**EXERCISE AIM:**
Lay out the part of the material that opens with the line containing "Open the Inventories" and runs through the end of the material as a JSON list of strings, one string per line, with blank lines left out.

**THE DATA:**
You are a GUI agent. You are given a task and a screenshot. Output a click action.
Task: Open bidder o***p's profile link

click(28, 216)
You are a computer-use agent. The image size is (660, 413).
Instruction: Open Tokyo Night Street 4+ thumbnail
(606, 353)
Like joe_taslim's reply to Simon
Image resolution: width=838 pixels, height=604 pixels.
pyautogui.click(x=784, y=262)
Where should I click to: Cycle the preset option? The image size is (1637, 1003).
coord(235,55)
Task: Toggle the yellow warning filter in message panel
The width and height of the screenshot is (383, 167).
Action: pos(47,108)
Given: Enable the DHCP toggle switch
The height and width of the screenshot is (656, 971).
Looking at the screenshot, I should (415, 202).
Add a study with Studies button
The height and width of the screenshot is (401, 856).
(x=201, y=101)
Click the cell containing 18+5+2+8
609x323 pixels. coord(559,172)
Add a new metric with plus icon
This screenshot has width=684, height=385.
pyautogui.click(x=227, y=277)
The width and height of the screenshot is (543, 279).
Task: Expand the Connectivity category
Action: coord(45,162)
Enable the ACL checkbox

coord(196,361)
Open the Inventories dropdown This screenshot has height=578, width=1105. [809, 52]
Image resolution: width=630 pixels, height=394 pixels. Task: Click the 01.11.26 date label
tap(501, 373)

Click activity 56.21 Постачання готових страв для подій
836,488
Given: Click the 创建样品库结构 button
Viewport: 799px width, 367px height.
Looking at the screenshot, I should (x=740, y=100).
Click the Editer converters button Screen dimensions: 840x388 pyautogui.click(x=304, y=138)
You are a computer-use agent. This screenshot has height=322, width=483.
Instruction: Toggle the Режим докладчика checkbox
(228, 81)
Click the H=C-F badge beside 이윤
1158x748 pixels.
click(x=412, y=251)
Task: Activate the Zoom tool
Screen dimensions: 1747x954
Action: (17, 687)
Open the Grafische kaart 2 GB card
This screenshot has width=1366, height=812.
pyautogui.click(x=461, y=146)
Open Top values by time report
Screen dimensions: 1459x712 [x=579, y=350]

**REPLY TO THE TASK:**
[
  "Open the Inventories dropdown This screenshot has height=578, width=1105. [809, 52]",
  "Image resolution: width=630 pixels, height=394 pixels. Task: Click the 01.11.26 date label",
  "tap(501, 373)",
  "Click activity 56.21 Постачання готових страв для подій",
  "836,488",
  "Given: Click the 创建样品库结构 button",
  "Viewport: 799px width, 367px height.",
  "Looking at the screenshot, I should (x=740, y=100).",
  "Click the Editer converters button Screen dimensions: 840x388 pyautogui.click(x=304, y=138)",
  "You are a computer-use agent. This screenshot has height=322, width=483.",
  "Instruction: Toggle the Режим докладчика checkbox",
  "(228, 81)",
  "Click the H=C-F badge beside 이윤",
  "1158x748 pixels.",
  "click(x=412, y=251)",
  "Task: Activate the Zoom tool",
  "Screen dimensions: 1747x954",
  "Action: (17, 687)",
  "Open the Grafische kaart 2 GB card",
  "This screenshot has width=1366, height=812.",
  "pyautogui.click(x=461, y=146)",
  "Open Top values by time report",
  "Screen dimensions: 1459x712 [x=579, y=350]"
]